Первая книга Симона, которой посвящают обычно хотя бы несколько строк, — роман «Ветер» (Le Vènt: Tentative de restitution d'un retable baroque, 1957), имеющий в первый и последний для Симона раз подзаголовок (именно ради него, как правило, и упоминают этот роман): «Попытка воссоздания барочного ретабло». Никогда больше названия симоновских книг не будут столь откровенно аллегоричны и в то же время просты, как в эпоху романов-погодков: «Ветра» и «Травы» (L’Herbe, 1958). Нередко можно встретить утверждение, что наиболее емкий символ симоновской поэтики — акация. Но «ветер» как эмблема слепой, никогда не стихающей, иррациональной силы и «трава» как воплощение ризомоподобного, медленного и столь же неумолимого прорастания ничуть не хуже акации — в самом деле одного из лейтмотивов симоновской поэтики.
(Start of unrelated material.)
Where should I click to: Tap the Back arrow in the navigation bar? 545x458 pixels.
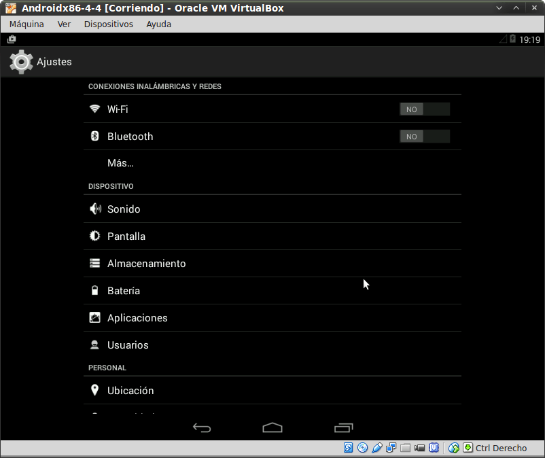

Свой самый известный роман — «Дороги Фландрии» (La Route des Flandres, 1963) — Симон одно время хотел назвать «Фрагментарное описание одного разгрома». Такое название, передавая суть метода Симона и в то же время его неудовлетворенность своей неспособностью на том этапе найти окончательную форму для книги, перебрасывало мостик к ранним романам — своей несколько многословной дотошностью и полемически заостренным неопределенным артиклем, приложенным к описанию самой большой трагедии Франции в XX веке. К тому же такой вариант названия больше похож на подзаголовок, и в этом качестве его можно сблизить с подзаголовком «Ветра». Окончательное топографически точное название (хотя и смягченное определенным артиклем первого слова, что в переводе передано обобщающим множественным числом) стало в своем роде уникальным для Симона с его идиосинкразией к определенности и однозначности хронотопа.

[…]

Ирреальность, выпадение из нормы, всегда интересовавшие Симона, нашли оригинальное воплощение во фламандских топонимах и на штабной карте. «Дороги Фландрии» эксплицитно — что бывает нечасто у этого скрытного автора — предлагают еще один ключ к восприятию художественного метода Симона: текст как карта, синтезирующая реальность и различные варианты ее воспроизведения.
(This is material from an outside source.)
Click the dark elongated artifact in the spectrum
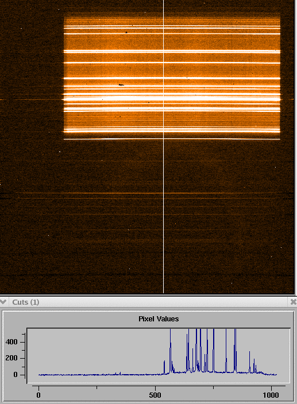This screenshot has height=404, width=297. [121, 84]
«Отель» (Le Palace, 1962) стал первым романом Симона, название которого недвусмысленно на первый взгляд соответствует его содержанию. Осью всего его разворачивания стал отель в Барселоне, которую бывший студент — главный герой и повествователь — посещает первый раз в 1936 году, во время анархистского восстания, а второй — много лет спустя, уже при франкистском режиме. Первый раз испанский опыт (второй по важности — после мая 1940 года — период жизни Симона) вошел в его творчество в «Натянутом канате», затем — в несколько беллетризованной форме в «Весне священной». Позже, в «Истории» и в «Георгиках», этот пласт его биографии стал одной из важнейших тем.

Но вернемся к однозначности, чьим последовательным противником был Симон всю жизнь. Уже говорилось об обманчивой точности названия предыдущего романа. Подобная ироническая игра с эфемерной единственностью сиюминутного значения слов, важнейшим свойством которых, наряду с неограниченными комбинаторными ресурсами, по собственному признанию Симона, для него всегда была их полисемия, будет проявляться и в дальнейшем, и не только в выборе названия для книги.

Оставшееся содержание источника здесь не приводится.